**Instructions to follow:**
Nothing but a number belongs in the answer: how many lines of the records below contain the string "will".

**Exercise inputs:**

☆ ☆ ☆

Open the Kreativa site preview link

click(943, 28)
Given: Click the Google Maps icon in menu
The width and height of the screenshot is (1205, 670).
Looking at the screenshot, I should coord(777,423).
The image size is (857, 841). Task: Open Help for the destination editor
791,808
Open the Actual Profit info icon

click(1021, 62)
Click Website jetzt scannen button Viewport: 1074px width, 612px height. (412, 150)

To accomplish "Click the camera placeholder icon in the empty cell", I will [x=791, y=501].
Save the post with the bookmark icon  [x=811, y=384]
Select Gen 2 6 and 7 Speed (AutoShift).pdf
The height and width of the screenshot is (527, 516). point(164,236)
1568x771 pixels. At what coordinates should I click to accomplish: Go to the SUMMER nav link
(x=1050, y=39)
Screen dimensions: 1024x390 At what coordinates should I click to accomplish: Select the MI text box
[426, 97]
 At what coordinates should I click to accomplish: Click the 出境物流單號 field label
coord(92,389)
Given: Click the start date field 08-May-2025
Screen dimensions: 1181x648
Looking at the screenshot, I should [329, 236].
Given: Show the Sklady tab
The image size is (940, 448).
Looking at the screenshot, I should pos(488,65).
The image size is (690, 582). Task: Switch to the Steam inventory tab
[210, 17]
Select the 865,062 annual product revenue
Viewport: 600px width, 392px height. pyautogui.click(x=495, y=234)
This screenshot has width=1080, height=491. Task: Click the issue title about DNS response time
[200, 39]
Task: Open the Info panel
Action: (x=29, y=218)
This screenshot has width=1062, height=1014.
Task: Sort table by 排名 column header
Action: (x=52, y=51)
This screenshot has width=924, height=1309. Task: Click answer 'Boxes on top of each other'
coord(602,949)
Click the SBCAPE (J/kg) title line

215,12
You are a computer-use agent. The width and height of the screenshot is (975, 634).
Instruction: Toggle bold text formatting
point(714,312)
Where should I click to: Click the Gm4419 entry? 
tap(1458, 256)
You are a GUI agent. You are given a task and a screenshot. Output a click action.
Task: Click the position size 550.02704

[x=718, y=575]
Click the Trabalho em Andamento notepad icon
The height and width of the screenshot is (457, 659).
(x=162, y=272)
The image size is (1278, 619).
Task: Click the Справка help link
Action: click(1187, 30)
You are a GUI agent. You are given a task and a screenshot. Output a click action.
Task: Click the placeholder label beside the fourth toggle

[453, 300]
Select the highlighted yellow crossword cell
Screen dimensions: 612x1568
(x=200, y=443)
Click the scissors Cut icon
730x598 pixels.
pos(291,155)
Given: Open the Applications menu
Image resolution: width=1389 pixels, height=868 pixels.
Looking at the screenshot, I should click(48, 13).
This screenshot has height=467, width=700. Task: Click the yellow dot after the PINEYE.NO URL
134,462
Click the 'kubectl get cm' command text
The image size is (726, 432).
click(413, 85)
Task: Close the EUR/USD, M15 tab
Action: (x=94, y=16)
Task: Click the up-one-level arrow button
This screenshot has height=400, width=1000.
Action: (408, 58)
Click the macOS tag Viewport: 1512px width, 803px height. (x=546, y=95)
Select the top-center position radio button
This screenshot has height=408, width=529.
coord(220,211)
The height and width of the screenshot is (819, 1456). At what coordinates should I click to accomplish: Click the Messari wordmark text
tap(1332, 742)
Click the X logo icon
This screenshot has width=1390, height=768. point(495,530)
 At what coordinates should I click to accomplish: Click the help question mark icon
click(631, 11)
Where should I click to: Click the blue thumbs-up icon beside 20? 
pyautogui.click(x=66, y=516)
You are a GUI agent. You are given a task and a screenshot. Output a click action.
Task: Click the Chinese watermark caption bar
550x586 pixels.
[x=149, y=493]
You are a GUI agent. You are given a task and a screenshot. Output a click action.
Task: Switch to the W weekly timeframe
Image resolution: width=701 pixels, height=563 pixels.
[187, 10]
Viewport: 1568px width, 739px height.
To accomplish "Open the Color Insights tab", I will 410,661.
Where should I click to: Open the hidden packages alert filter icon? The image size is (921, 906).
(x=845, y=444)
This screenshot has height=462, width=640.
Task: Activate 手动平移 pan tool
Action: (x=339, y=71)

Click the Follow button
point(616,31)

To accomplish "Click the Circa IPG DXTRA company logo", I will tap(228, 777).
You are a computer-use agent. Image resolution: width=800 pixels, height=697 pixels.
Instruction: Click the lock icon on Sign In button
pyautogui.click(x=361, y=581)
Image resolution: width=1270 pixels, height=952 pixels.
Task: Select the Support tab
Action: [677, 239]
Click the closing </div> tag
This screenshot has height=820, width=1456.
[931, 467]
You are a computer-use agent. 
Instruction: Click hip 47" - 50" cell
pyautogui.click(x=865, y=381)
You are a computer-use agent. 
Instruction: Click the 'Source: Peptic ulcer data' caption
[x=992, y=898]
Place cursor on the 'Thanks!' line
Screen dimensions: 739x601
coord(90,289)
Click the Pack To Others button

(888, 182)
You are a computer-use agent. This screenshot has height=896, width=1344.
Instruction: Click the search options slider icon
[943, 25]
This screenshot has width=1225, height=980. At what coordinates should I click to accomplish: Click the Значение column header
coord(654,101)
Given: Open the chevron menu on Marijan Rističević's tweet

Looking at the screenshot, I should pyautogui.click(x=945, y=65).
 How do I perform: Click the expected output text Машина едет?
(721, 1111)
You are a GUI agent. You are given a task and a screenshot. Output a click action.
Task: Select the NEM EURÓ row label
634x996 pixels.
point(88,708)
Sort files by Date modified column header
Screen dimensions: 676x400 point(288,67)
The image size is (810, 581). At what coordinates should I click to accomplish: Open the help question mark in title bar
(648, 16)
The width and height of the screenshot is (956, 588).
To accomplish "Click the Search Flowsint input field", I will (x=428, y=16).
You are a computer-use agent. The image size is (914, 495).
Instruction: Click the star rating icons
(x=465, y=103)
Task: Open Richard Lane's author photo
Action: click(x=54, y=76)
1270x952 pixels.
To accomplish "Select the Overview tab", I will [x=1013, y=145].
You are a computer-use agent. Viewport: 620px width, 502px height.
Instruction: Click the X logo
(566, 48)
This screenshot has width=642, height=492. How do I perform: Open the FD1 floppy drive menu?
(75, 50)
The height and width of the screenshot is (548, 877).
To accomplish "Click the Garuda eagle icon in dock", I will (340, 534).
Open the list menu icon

☆ ☆ ☆

**Problem solution:**
6